While type 1, type 2 and gestational diabetes are the most common forms of diabetes diagnosis, other types of diabetes are just as important. About 1.5-2% of people live with rare forms of diabetes, which can be grouped into nine categories.

Although less common, these types of diabetes still pose a significant health threat. By understanding them, we can better support those affected by this condition.

Other types of diabetes

It is important to note that these categories may not be comprehensive or universally recognised, and there may be overlaps or variations in how different experts classify diabetes.

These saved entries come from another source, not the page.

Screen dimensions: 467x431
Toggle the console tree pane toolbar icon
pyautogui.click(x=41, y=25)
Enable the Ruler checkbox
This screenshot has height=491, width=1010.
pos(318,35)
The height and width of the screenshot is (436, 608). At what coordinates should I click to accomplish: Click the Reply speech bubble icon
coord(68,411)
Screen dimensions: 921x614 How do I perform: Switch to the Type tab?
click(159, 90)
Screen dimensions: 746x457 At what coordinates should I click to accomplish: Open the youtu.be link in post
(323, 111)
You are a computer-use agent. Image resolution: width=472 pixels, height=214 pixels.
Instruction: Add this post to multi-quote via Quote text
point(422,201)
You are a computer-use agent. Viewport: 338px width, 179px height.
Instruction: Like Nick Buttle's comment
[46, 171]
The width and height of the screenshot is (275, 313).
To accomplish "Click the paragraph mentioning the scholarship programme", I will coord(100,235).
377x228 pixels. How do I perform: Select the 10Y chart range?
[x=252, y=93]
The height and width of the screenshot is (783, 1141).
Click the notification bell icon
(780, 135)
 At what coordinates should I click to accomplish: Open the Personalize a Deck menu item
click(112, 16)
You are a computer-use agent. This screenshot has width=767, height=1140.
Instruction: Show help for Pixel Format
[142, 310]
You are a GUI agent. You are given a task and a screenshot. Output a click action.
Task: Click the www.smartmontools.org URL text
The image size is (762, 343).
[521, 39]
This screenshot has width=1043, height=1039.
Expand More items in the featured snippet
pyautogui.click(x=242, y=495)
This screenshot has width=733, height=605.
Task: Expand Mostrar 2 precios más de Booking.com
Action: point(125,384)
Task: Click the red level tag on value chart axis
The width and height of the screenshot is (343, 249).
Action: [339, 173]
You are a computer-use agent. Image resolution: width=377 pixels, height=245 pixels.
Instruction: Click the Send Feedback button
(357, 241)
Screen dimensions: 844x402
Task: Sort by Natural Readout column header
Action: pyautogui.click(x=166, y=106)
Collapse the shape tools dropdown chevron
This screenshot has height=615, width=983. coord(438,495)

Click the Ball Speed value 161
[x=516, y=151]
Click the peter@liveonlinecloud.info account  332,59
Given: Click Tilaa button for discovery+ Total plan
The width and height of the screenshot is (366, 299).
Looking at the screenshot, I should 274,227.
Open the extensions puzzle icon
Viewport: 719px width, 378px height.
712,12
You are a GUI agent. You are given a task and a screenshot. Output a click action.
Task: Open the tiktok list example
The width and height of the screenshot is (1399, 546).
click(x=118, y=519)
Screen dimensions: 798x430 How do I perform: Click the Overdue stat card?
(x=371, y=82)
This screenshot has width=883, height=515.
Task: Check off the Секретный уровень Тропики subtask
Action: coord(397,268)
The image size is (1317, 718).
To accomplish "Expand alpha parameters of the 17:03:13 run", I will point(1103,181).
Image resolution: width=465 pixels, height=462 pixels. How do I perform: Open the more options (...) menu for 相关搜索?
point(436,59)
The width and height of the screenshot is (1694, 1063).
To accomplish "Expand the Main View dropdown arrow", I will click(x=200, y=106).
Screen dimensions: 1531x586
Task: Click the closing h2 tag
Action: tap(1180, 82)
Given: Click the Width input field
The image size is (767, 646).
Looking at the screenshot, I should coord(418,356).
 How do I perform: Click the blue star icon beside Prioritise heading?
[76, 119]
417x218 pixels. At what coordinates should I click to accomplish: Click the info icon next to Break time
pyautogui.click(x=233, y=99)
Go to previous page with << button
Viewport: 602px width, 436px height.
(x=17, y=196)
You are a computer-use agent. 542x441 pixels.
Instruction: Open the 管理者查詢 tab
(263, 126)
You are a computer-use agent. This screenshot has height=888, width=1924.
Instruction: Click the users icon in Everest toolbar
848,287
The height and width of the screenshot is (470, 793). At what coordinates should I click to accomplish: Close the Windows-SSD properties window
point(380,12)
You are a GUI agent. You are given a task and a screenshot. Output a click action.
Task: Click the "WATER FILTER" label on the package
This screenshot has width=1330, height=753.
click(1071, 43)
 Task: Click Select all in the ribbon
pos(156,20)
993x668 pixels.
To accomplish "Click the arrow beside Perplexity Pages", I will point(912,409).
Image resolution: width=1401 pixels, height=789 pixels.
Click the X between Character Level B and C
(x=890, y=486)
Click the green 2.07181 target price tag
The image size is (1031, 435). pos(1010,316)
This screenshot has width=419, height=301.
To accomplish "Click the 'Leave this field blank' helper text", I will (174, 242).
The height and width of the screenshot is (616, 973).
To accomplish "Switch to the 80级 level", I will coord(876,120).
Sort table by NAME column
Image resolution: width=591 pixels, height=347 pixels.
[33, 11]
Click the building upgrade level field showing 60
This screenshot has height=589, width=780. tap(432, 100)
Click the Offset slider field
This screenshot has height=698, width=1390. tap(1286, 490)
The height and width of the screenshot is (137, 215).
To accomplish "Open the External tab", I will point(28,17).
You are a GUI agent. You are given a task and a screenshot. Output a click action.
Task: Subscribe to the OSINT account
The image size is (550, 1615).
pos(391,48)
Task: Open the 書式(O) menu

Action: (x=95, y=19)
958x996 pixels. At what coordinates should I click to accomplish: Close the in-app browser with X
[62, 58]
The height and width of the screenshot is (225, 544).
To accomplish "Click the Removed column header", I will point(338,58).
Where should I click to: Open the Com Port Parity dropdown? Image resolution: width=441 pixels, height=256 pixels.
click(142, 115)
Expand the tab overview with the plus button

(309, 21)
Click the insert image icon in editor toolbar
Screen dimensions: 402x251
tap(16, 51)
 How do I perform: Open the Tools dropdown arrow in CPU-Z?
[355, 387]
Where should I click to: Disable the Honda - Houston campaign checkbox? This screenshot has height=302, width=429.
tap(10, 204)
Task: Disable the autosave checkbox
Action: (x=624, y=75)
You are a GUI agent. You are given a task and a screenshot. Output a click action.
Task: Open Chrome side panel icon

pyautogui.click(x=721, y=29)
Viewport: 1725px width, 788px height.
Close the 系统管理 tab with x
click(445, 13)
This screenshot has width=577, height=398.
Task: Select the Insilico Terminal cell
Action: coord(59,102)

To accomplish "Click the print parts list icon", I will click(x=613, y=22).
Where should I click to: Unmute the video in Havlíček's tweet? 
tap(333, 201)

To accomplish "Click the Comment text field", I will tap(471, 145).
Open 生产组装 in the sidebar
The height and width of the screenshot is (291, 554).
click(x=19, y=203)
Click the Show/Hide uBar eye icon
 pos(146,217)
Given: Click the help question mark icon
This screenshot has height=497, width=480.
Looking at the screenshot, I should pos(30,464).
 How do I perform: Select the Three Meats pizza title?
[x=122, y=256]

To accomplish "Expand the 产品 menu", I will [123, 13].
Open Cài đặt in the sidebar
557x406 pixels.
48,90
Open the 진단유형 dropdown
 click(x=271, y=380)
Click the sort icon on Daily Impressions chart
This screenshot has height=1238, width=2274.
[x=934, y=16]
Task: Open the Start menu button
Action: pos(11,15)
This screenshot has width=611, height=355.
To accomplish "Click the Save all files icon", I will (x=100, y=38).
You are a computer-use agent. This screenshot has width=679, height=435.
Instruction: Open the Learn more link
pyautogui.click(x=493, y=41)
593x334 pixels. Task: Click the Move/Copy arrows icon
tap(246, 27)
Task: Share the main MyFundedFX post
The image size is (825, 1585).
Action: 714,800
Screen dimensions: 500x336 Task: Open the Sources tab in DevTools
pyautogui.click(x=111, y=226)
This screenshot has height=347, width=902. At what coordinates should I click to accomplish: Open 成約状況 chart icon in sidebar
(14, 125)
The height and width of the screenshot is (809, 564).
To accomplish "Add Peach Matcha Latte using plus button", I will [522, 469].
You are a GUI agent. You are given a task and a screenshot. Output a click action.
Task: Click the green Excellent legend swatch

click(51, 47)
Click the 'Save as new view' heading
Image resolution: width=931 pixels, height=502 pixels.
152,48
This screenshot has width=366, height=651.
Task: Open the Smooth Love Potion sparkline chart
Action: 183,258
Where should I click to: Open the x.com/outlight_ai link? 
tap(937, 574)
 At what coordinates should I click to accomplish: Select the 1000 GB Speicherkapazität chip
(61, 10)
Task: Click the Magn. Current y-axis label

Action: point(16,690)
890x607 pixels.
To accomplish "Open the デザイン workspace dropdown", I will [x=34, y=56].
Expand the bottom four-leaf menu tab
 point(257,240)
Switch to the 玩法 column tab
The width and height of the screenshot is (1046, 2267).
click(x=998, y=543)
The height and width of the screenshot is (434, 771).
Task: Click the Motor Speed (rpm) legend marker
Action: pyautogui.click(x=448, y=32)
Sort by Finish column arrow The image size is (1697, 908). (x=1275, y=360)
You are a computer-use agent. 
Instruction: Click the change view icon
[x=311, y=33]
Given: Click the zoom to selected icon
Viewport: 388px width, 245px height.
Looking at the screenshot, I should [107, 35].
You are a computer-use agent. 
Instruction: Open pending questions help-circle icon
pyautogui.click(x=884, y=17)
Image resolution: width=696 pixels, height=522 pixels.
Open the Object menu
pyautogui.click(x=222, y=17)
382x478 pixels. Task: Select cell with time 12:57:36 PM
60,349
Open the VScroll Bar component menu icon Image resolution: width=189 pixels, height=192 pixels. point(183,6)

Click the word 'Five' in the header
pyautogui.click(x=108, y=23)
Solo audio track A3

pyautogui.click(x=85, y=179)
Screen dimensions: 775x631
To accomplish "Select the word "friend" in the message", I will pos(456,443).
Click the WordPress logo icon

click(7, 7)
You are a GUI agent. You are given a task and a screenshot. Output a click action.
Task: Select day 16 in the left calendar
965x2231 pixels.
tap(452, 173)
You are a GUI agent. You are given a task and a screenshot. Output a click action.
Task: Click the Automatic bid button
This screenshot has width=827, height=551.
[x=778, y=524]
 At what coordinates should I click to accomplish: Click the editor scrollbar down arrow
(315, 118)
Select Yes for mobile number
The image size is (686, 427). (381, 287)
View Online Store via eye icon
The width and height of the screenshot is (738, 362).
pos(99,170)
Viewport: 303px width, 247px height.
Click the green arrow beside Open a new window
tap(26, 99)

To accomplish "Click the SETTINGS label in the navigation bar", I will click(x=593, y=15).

  1. Alström Syndrome is an incurable rare genetic disorder that can cause type 2 diabetes.
  2. Diabetes insipidus occurs when the kidneys cannot retain water. It results in extreme thirst and frequent urination but does not affect blood glucose levels.
  3. LADA (Latent Autoimmune Diabetes in Adults) is a form of type 1 diabetes that develops in adulthood and progresses at a slower pace than type 1 diabetes.
  4. MODY (Maturity-Onset Diabetes of the Young) is a rare genetic form of diabetes that usually develops before age 25 as a result of gene mutations.
  5. Neonatal diabetes occurs within the first six months of life. It is similar to type 1 diabetes in children older than six months. 
  6. Secondary diabetes develops due to other medical conditions or medications, such as cystic fibrosis, pancreatitis or corticosteroid use.
  7. Steroid-induced diabetes can develop in some people who take steroids and is more common in people at higher risk of type 2 diabetes.
  8. Type 3c diabetes describes a possible link between Alzheimer’s disease and insulin resistance, suggesting that Alzheimer’s could be a form of diabetes. However, this form of diabetes does not have official recognition.
  9. Wolfram Syndrome is an incurable rare genetic disorder that causes diabetes mellitus, diabetes insipidus, optic atrophy and deafness. Another name for this disorder is DIDMOAD.